Washington: New research has suggested that the amino acid arginine, which is found in foods like salmon, eggs and nuts is able to boost the body’s ability to metabolise glucose.
Arginine stimulates a hormone linked to the treatment of type 2 diabetes.
More than 371 million people worldwide suffer from diabetes, of whom 90 percent are affected by lifestyle-related diabetes mellitus type 2 (type 2 diabetes).
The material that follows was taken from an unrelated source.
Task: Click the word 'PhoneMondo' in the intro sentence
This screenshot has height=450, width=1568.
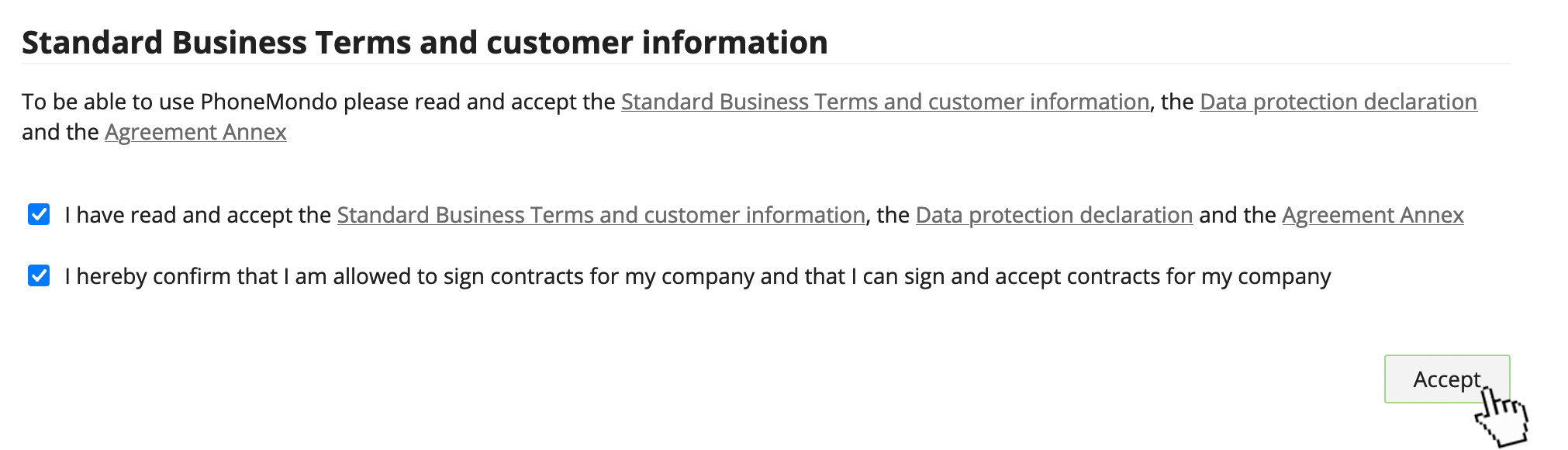Action: pyautogui.click(x=268, y=102)
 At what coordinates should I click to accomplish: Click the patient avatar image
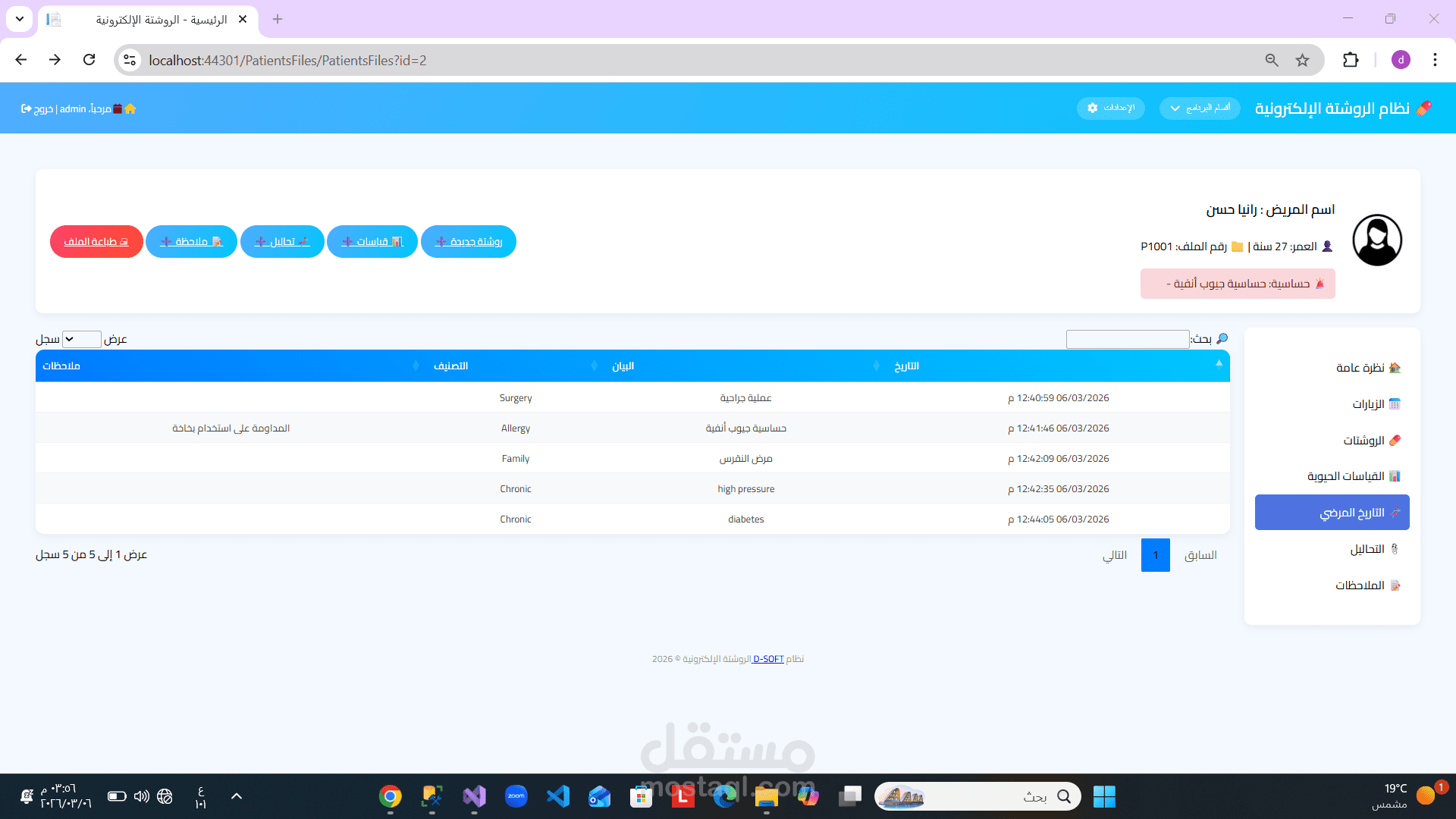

In new experiments, researchers from the University of Copenhagen working in collaboration with a research group at the University of Cincinnati, USA, have demonstrated that the amino acid arginine improves glucose metabolism significantly in both lean (insulin-sensitive) and obese (insulin-resistant) mice.
Postdoc Christoffer Clemmensen said that the amino acid is just as effective as several well-established drugs for type 2 diabetics.
To test the effect of the amino acid arginine, researchers subjected lean and obese animal models to a so-called glucose tolerance test, which measures the body’s ability to remove glucose from the blood over time.
Clemmensen said that the team have demonstrated that both lean and fat laboratory mice benefit considerably from arginine supplements.
He said that they improved glucose metabolism by as much as 40 percent in both groups and can also see that arginine increases the body’s production of glucagon-like peptide-1 (GLP-1), an intestinal hormone which plays an important role in regulating appetite and glucose metabolism.
The findings have been published in the scientific journal Endocrinology.